System Design HLD Example: File Storage and Sync (Dropbox and Google Drive)

Build an HLD for file storage, metadata consistency, and cross-device synchronization.

Abstract Algorithms

·Mar 13, 2026·15 min read

AI-assisted content. This post may have been written or enhanced with AI tools. Please verify critical information independently.

TLDR: Cloud sync systems separate immutable blob storage (S3) from atomic metadata operations (PostgreSQL), using chunk-level deduplication to optimize storage costs and delta-sync events to minimize bandwidth.

Dropbox serves 700 million registered users who edit files simultaneously across desktop, mobile, and web clients. The hard problem is not storing bytes — object stores like S3 handle petabyte durability reliably. The real complexity is metadata consistency: if a user edits a file offline on a laptop while the same file is modified on a phone, the system must detect the conflict, preserve both versions, and let the user resolve it without any data loss.

Imagine a user uploading a 2GB 4K video. If the upload is a single HTTP request and the network drops at 99%, the user must restart from zero. If your system doesn't deduplicate, and 1,000 users upload the same viral video, you pay for 2TB of redundant storage. If your sync logic isn't delta-based, every time a user changes one character in a 100MB document, the entire file is re-transmitted.

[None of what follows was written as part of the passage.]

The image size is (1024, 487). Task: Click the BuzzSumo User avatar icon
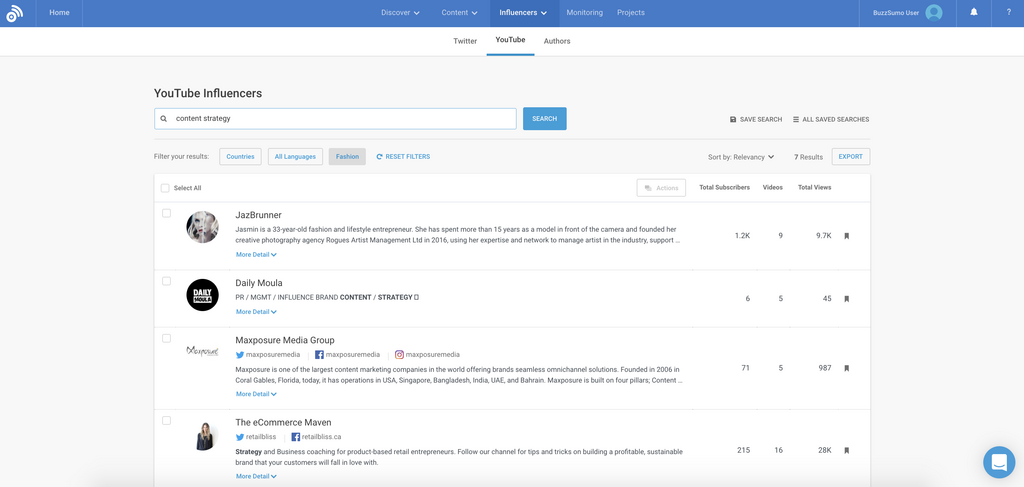coord(934,13)
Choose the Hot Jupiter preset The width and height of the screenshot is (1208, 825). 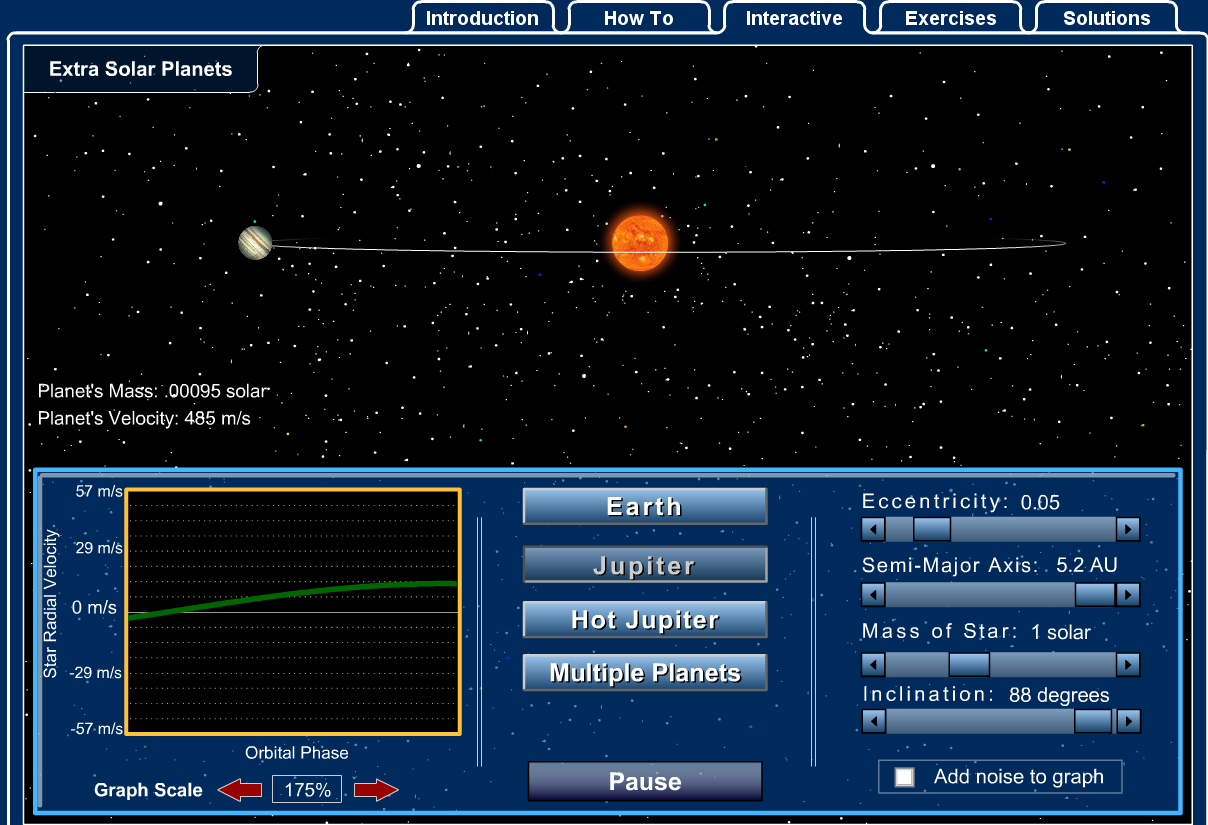(x=644, y=620)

Designing a file sync system teaches you how to separate blob durability from metadata correctness — a separation pattern that recurs in object databases, CDNs, and distributed filesystems at every scale. By the end of this guide, you will know how to design for petabyte-scale durability while maintaining sub-second synchronization across a global fleet of devices.

📖 File Storage & Sync: Use Cases & Requirements

A Dropbox-style system must bridge the gap between high-latency file transfers and low-latency metadata operations.

Functional Requirements

File Upload/Download: Support files up to 50GB via chunked, resumable transfers.
Versioning: Maintain a history of file versions (e.g., last 30 days) to allow recovery from accidental edits or ransomware.
Deduplication: Save storage by only storing identical chunks once, even across different user accounts.
Multi-device Sync: Automatically propagate changes to all devices owned by a user.
Sharing & Permissions: Support private sharing, public links, and granular permissions (View/Edit).
Conflict Resolution: Detect and handle concurrent edits to the same file.

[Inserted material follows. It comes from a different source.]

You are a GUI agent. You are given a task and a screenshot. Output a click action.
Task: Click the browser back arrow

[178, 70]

Non-Functional Requirements

Durability (11 9s): Files must never be lost. We rely on object storage with erasure coding.
Strong Consistency (for Metadata): Users must never see an inconsistent file tree (e.g., a file appearing in two folders or a version pointing to non-existent chunks).
Availability (99.9%): Users expect to access their files at all times.
Bandwidth Efficiency: Minimize data transfer using delta-sync and compression.

🔍 Basics: Baseline Architecture

The system is split into two distinct planes: the Data Plane (heavy bytes) and the Control Plane (metadata).

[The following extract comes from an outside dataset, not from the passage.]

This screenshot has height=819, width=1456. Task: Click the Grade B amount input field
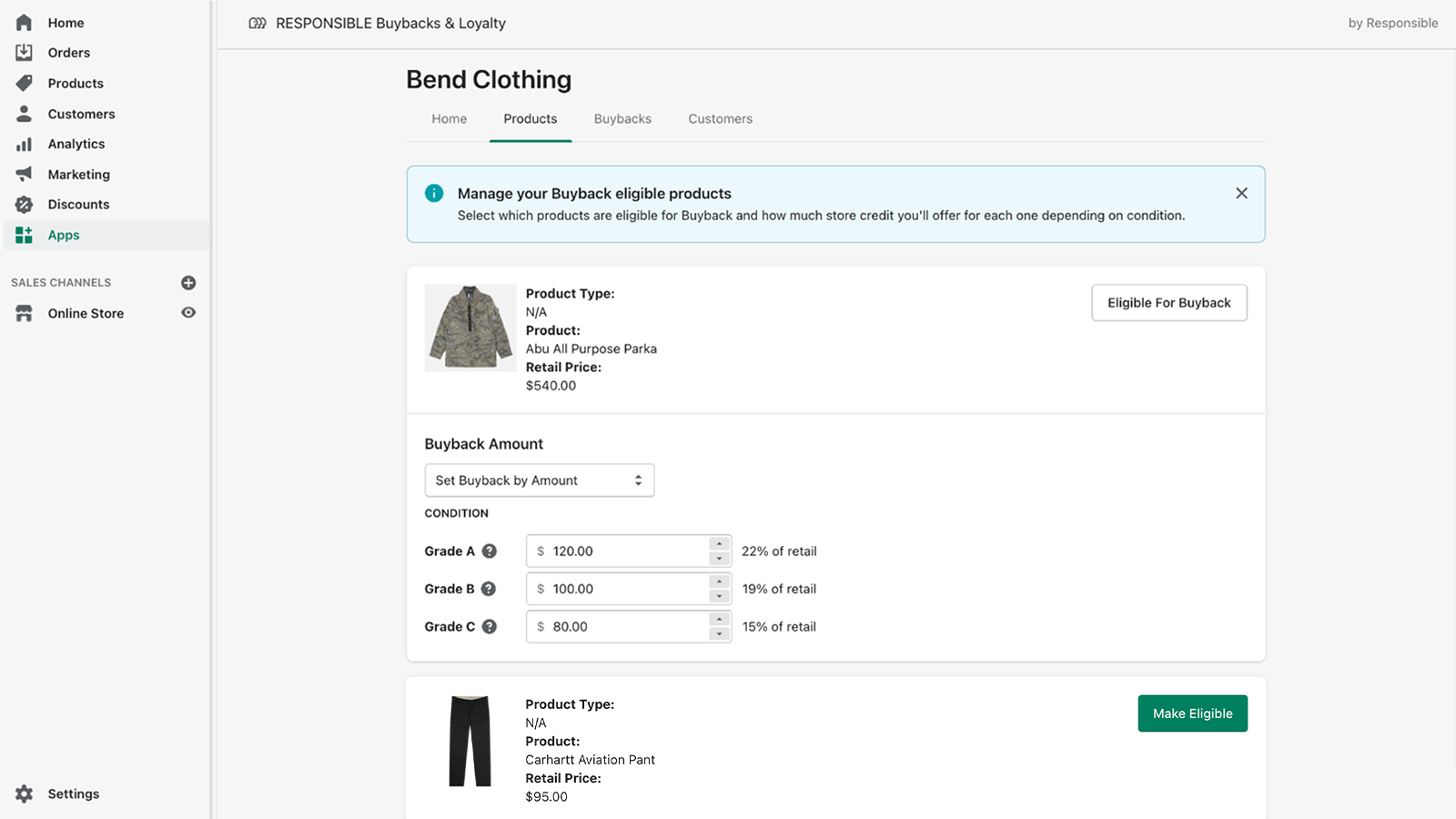click(619, 589)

Block Service: Handles file chunking, hashing, and storage in an object store (like AWS S3).
Metadata Service: Manages the file hierarchy, version history, and sharing permissions in a relational database (PostgreSQL).
Sync Service: Propagates metadata change events to clients using WebSockets or Long Polling.
Client App: Handles local file watching, chunking, hashing, and delta-application.

⚙️ Mechanics: Key Logic

1. The 4 MB Chunking Strategy

Instead of treating a file as a single blob, we split it into fixed-size chunks (e.g., 4 MB).

Benefit: If an upload fails at chunk 10 of 100, we only retry chunk 10.
Benefit: Parallelism. A client can upload 4 chunks simultaneously to saturate bandwidth.

2. Content-Addressed Storage (Deduplication)

Every chunk is hashed (SHA-256). This hash becomes the unique ID of the chunk in the object store.

Before uploading chunk H, the client asks the server: "Do you have a chunk with hash H?"
If the server says "Yes," the client skips the upload and simply links the file's metadata to the existing chunk.

3. Delta Synchronization (The Cursor)

To keep devices in sync without constant polling:

Every metadata change is assigned a monotonic change_id.
The client stores a sync_cursor (the last change_id it processed).
On reconnect, the client asks: "Give me all changes since change_id = X."
The server returns a list of deltas (e.g., "File A renamed to B", "Chunk 5 of File C updated").

📐 Estimations & Design Goals

Scale: 100M Daily Active Users.
Storage: 100M users * 10GB avg = 1 Exabyte total storage.
Throughput: 1M writes per second (metadata), 10GB/s aggregate upload.
Dedup Ratio: Typically 30-50% in consumer clouds due to common OS files and shared media.
Goal: Minimize S3 API costs by caching chunk metadata in Redis.

📊 High-Level Design

graph TD
    Client[Client App] -->|1. Init Upload| Meta[Metadata API]
    Client -->|2. Upload Chunks| Block[Block Service]
    Block -->|3. Check Dedup| Redis[(Redis Hash Cache)]
    Block -->|4. Store Bytes| S3[Object Storage - S3]
    Block -->|5. ACK Chunks| Client
    Client -->|6. Commit| Meta
    Meta -->|7. Update Tree| DB[(PostgreSQL)]
    Meta -->|8. Emit Event| Kafka{Kafka}
    Kafka -->|9. Fan Out| Sync[Sync Service]
    Sync -->|10. Notify| OtherClients[Other Devices]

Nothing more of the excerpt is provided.